The evening’s programme was to
have included Maurice Ravel’s La Valse,
but at the last moment Sargent substituted Richard Wagner’s Prelude and Liebestod
from Tristan and Isolde. Flagstad’s
main performance was the equally beautiful and poignant Five Wesendonck Lieder. Other music heard at this concert included
Hector Berlioz’s Overture: Benvenuto
Cellini and Jean Sibelius’s inscrutable Symphony No.4. The
Times reviewer believed that Elizabeth Maconchy’s Proud Thames was a ‘splendid little piece.’ However, there was a
downside, which is ‘as commendable as it is rare’: the work is too short.’ He notes the little trumpet theme from which
all the music of the overture derives. Yet we ‘leave the upper waters [of the
River] too soon, and in a flash we are past Henley and a moment later the ebb
is bearing us out past the towers of London.’ It is certainly a valid
complaint. This review concludes by suggesting that ‘it is a proud journey and
the overture is rightly named.’
The Daily Telegraph (15 October 1953) suggests that it ‘is rare for
the outcome of a competition to be as successful as Miss Maconchy’s new
overture.’ It is ‘an agreeable and effective composition…done without
pompousness but wittily, with pleasing fancies and clever scoring.’
Eric Blom writing in The Observer (18 October 1953) felt that
Proud Thames is an ‘appropriate work
to be commissioned for the Royal Festival Hall, where the river looks so
splendid.’ No one who has looked out over the Thames from the ‘Members’ Bar’

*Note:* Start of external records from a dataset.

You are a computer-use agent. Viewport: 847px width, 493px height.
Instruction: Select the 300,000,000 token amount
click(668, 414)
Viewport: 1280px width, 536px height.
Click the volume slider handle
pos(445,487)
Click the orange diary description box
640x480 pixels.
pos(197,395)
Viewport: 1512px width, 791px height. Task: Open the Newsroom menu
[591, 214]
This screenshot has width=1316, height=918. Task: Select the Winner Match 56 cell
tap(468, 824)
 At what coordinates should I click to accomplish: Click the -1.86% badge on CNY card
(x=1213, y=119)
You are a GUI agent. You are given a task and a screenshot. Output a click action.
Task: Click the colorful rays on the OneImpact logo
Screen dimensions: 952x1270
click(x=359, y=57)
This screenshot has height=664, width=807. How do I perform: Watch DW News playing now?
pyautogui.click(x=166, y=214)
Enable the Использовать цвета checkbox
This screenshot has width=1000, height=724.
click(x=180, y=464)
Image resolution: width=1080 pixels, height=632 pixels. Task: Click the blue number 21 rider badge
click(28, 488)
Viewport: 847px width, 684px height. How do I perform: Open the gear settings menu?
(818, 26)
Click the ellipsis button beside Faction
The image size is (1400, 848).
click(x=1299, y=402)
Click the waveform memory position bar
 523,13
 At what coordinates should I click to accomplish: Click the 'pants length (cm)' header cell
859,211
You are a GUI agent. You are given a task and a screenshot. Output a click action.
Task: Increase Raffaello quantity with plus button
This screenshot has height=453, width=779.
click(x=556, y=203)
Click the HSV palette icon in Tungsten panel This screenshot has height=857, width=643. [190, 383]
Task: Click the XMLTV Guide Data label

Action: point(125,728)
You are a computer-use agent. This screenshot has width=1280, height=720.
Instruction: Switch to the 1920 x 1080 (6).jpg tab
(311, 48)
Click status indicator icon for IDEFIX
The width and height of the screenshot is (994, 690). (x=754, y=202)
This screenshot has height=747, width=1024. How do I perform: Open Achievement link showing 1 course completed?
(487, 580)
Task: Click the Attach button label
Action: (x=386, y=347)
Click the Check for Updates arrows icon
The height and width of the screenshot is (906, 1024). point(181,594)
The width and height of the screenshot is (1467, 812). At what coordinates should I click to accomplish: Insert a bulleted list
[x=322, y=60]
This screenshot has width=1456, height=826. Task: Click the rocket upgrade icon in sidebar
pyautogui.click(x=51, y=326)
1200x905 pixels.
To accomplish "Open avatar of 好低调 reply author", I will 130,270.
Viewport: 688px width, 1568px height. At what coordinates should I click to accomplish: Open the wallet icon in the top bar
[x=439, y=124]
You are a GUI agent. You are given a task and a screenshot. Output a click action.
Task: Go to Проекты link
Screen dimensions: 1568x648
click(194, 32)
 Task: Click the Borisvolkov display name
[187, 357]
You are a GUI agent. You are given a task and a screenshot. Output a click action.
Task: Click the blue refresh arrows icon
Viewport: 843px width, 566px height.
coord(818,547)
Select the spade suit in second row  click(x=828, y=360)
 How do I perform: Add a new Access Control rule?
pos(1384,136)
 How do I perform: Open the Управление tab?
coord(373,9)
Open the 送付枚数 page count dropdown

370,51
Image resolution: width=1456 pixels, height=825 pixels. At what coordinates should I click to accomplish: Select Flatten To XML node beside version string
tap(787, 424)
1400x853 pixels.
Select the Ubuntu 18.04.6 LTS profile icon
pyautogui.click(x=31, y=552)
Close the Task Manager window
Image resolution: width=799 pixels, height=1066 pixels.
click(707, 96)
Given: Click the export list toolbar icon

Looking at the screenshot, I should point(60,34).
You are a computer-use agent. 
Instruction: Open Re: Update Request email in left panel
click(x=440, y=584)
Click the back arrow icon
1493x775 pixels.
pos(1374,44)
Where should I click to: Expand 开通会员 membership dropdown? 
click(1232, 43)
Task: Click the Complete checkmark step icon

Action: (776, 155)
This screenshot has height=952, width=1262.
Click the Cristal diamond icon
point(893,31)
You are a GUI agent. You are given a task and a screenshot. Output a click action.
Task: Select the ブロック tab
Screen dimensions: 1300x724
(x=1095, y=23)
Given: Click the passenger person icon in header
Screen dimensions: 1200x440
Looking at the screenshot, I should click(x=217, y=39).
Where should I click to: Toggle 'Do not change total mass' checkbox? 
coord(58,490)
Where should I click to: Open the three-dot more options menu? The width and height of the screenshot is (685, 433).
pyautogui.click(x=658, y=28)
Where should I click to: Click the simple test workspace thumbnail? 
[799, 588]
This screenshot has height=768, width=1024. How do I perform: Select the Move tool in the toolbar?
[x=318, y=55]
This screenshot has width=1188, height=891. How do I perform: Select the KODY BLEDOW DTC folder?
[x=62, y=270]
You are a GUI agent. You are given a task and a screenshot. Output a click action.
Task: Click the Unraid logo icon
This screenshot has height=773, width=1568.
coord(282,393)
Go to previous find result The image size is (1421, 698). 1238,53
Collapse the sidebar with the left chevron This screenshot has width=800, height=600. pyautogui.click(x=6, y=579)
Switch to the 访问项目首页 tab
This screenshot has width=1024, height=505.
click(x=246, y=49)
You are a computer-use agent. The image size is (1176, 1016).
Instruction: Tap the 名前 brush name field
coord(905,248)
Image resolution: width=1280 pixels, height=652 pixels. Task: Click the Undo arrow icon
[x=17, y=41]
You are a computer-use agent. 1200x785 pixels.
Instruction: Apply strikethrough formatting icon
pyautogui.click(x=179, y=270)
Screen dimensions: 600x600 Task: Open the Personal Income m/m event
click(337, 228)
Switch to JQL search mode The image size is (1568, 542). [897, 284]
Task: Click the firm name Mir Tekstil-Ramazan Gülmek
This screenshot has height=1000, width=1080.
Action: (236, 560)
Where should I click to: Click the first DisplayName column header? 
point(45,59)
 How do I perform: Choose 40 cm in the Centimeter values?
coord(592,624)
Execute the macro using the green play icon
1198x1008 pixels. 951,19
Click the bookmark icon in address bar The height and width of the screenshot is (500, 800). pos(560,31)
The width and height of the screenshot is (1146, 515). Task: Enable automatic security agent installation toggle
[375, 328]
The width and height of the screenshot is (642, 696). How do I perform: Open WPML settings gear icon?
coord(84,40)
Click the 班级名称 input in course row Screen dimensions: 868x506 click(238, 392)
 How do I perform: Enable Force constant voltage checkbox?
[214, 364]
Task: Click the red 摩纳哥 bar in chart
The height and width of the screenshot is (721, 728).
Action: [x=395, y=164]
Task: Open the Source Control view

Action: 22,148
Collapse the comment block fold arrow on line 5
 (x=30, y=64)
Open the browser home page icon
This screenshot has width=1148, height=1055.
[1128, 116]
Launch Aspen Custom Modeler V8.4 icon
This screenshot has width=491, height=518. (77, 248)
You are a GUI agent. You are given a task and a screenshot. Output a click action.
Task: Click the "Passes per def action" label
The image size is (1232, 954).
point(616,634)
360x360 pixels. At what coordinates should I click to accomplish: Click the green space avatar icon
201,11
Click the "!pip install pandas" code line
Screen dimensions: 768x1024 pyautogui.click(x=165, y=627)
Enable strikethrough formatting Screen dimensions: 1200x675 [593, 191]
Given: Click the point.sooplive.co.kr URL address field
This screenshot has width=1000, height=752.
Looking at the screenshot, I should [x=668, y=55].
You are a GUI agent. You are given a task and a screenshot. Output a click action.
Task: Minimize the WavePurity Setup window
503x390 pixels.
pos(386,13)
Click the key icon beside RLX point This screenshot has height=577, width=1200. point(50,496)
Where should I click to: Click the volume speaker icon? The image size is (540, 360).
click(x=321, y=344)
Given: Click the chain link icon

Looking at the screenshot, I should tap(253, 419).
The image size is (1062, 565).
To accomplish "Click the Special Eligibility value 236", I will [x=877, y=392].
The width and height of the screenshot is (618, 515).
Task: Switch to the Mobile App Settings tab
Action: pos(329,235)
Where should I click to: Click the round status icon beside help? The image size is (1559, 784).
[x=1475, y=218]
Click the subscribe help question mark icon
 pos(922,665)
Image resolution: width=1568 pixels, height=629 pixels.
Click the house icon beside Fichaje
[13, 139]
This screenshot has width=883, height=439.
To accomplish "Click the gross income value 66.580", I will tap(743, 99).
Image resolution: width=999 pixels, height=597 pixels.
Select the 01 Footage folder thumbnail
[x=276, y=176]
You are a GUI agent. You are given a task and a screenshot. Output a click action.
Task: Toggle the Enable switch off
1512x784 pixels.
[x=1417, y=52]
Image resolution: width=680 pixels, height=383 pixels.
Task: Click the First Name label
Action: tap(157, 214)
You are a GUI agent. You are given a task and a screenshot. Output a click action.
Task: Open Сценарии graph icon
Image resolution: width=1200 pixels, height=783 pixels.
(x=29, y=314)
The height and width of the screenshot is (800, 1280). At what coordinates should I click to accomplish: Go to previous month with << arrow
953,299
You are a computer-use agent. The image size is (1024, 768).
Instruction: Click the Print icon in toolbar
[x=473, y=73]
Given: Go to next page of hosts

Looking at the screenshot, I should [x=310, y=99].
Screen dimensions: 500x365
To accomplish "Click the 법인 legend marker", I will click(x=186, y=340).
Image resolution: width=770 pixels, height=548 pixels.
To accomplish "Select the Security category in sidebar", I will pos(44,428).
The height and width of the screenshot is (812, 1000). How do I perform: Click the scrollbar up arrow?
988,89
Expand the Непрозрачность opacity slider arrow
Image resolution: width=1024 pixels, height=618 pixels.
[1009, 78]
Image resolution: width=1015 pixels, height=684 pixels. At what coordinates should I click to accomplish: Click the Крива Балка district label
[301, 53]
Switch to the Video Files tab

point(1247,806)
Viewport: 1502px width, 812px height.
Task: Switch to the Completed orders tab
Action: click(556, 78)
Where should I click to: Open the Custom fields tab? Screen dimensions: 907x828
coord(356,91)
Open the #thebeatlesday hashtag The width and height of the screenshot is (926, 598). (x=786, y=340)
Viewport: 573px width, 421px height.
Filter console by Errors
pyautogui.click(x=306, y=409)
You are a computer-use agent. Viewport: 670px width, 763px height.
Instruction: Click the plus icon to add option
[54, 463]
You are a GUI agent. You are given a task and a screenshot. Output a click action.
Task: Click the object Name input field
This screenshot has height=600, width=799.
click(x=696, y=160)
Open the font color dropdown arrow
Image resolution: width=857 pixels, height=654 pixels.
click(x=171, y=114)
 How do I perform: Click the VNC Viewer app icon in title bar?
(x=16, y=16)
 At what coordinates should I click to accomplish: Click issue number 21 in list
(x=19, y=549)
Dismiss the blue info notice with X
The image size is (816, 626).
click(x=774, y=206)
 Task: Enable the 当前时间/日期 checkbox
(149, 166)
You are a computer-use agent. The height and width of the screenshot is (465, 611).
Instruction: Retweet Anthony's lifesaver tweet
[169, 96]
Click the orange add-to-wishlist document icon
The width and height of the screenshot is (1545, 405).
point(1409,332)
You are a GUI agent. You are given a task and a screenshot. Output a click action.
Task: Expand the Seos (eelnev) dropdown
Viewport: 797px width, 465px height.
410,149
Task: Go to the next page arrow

will need to be convinced of that statement. Once again, the brevity of the
overture is commented on: ‘the work is short to the point of abruptness, but
this was felt to be a fault only because the music is so vital, shapely,
tellingly orchestrated and individual, that one wants it to develop at greater
length.’
Finally, Donald Mitchell
considered some first performances heard during 1953 (Musical Times, December 1953). I cite his thoughts on Proud Thames in full. He wrote that: ‘The
overture's motto (an ascending major third) was an adequate initiating
flourish, but certainly not a substantial musical thought; and Miss Maconchy's
piece-no more, indeed, than an overture to an overture-did nothing but deck out
this preliminary motto in an elaborate orchestral setting, or contrast it with
atmospheric episodes (' gently rippling figures ', according to the programme).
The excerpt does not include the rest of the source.